For a corporate retreat product at INW Basecamp's price point, direct booking CTAs — “Book Now” buttons — are the wrong call for cold audiences. The decision cycle for corporate retreat bookings involves multiple stakeholders, budget approval, and logistical review. Asking a cold prospect to book immediately produces almost no conversions and tells Facebook's algorithm the ads aren't working. We used lead generation forms instead — “Request Information” with a low-friction three-field form — which produced qualified leads at a cost the sales team could efficiently convert through the consultative process the product requires.

Same-Day Validation and Launch

Zero Schema Errors on the First Submission

The complete schema implementation — LocalBusiness, Service (two types), FAQPage, and BreadcrumbList — was validated in Google's Rich Results Test before the page went live. Zero errors. Zero warnings. This is the standard we hold every launch to, and it's achievable when schema is treated as architecture rather than an SEO afterthought. The page launched with every structured data signal in place, which meant Google could begin entity recognition from the first crawl rather than needing to revisit after schema errors were corrected.
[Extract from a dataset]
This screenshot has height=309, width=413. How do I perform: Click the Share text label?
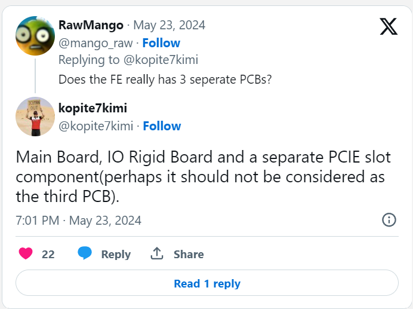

What the First 72 Hours Showed

Within 24 hours, Google Search Console confirmed the Arizona landing page indexed. Within 48 hours, the FAQ rich results were appearing in Search Console's Enhancements report. Within 72 hours, branded searches for “INW Basecamp Arizona” were returning the landing page as the top result. The Facebook campaign had accumulated 847 video views and 23 landing page visits by hour 72 — a modest start, but the pixel data was building. By day 14, retargeting audiences were large enough to run conversion-focused campaigns. The new market had a digital presence, entity recognition, and an active ad pipeline — all from a single day of coordinated execution.